2025年7月27日、ドナルド・トランプ米大統領とウルズラ・フォン・デア・ライエン欧州委員会委員長は、米国に輸入されるほとんどの欧州製品に15%の基本関税率を設定する合意を発表しました。この不均衡な妥協案によって、最悪の事態は回避したものの、欧州の競争力をさらに弱める結果となっています。
この15%の関税率は、EUから米国への輸出品の約70%に適用される見込みです。米国側が当初示唆していた30%の関税を回避したものの、2024年に適用されていた1.2%の関税率と比べると大幅な引き上げです。さらにEUは、今後3年間で米国に6,000億ドルの投資を行い、7,500億ドル相当の米国産エネルギー製品を購入することを約束しましたが、その実現可能性には疑問が呈されています。
競争相手と比べて欧州はまだ有利な立場にある
この不均衡な合意にもかかわらず、EUは比較的優遇された立場にあります。より有利な待遇を受けているのは英国のみであり、日本も15%の関税が課される予定です。インドネシアとフィリピンは19%、ベトナムは20%となっています。合意がない国(カナダ、メキシコ、韓国、ブラジル)に対しては、トランプ氏は25%から50%の関税を課す可能性を示唆しています。
このような米国の貿易相手国の「階層化」は、トランプ政権が多国間協定よりも二国間交渉を重視する戦略を取っていることを示しています。
欧州企業にとって競争力の維持が課題に
欧州企業への影響は、特に重要な産業分野で深刻です。鉄鋼業は引き続き50%の関税が課され、自動車、化学、機械産業には新たに15%の関税が適用されます。中国との競争で既に苦戦している自動車産業にとって、米国市場でのこの追加負担は大きな障害となります。

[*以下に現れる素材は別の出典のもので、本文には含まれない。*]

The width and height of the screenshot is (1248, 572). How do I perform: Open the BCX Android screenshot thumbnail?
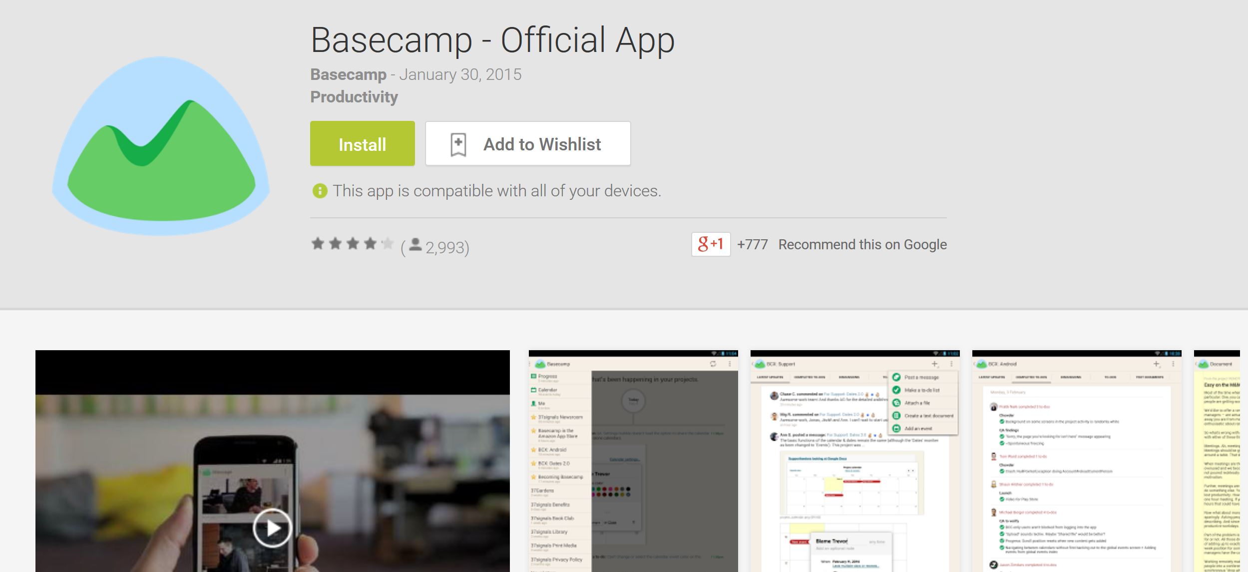[1077, 461]
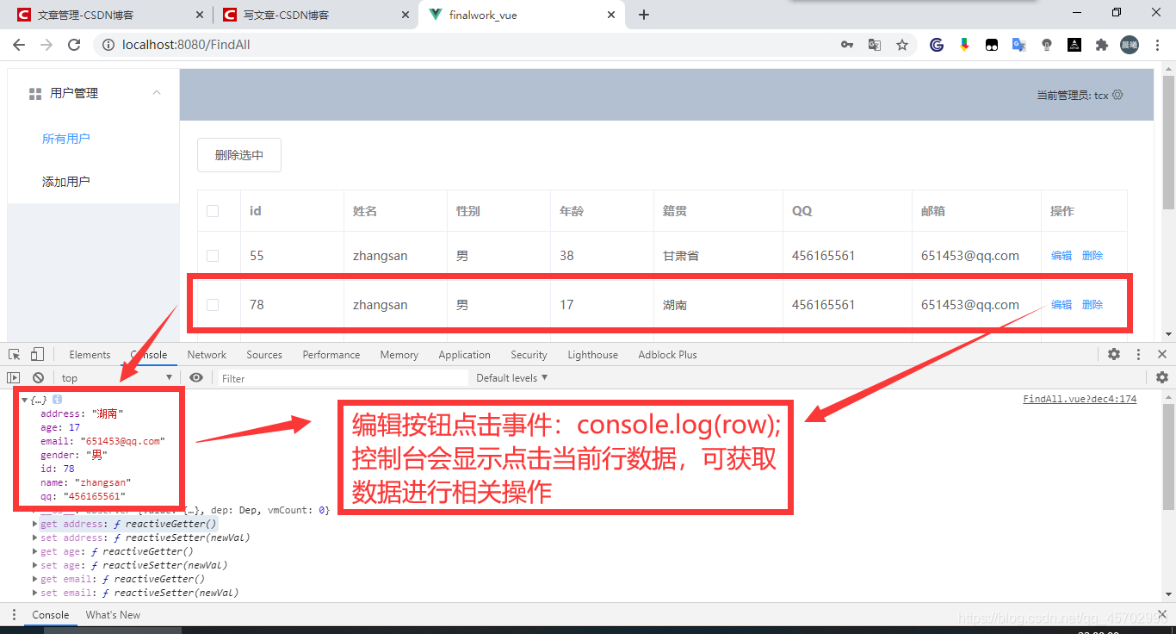Bookmark the page using the star icon
Viewport: 1176px width, 634px height.
tap(902, 44)
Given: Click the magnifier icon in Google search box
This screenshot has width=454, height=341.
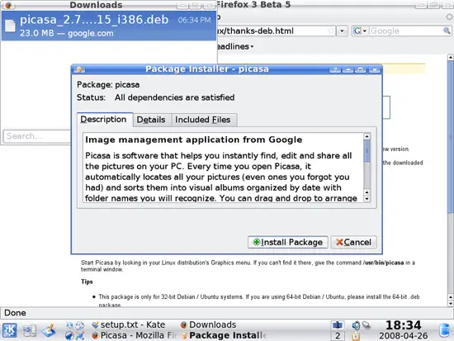Looking at the screenshot, I should 447,31.
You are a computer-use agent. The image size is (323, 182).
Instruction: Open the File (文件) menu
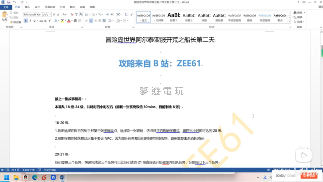click(x=6, y=7)
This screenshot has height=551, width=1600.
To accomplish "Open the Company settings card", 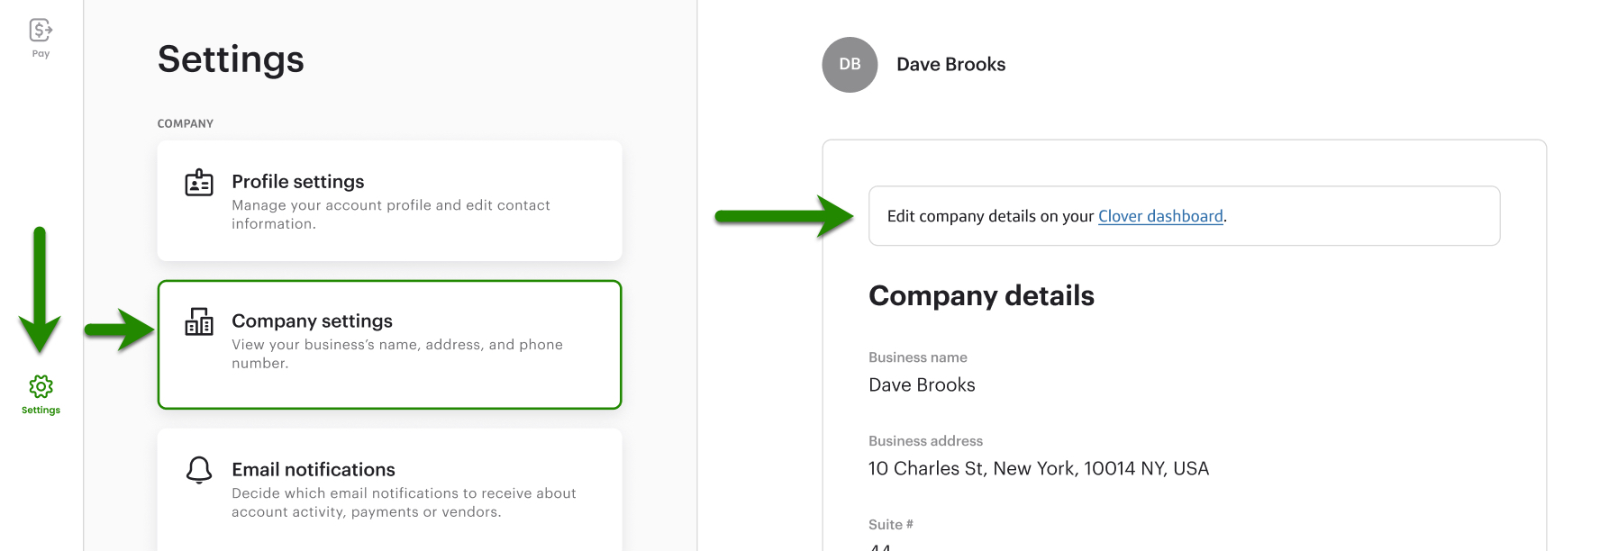I will coord(389,344).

さらに、2025年1月以降ユーロがドルに対して13%も上昇しており、価格競争力の低下に拍車をかけています。関税によるコスト増が誰に負担されるか(欧州の輸出業者、サプライヤー、米国の消費者)によって経済的影響の評価は異なります。米連邦準備制度の地域銀行が実施した最近の企業調査によると、米国の企業と消費者が関税増による追加コストの約90%を吸収しているとされています。ただし、代替が容易な製品については、欧州の輸出業者への影響がより大きくなる可能性があります。鉄鋼、化学、自動車などの分野では、欧州企業が関税負担を吸収する余力が既に限界に達しているようです。
欧州の分裂を背景にした防御的戦略
EUが不利な合意を受け入れた背景には、最悪の事態を避け、一定の商業的安定を取り戻したい意図があります。また、欧州内部の分裂も影響しています。輸出依存度の高い国(ドイツ、イタリア、アイルランド)や地政学的影響を懸念する東欧諸国は、対立の激化を避けるため迅速な妥協を求めました。
その結果、EUは主要な非欧州市場(EU域内貿易を除くと輸出の20%を占める)へのアクセスを維持することができましたが、競争力の低下と、履行が不確実な財政的約束という代償を払うことになりました。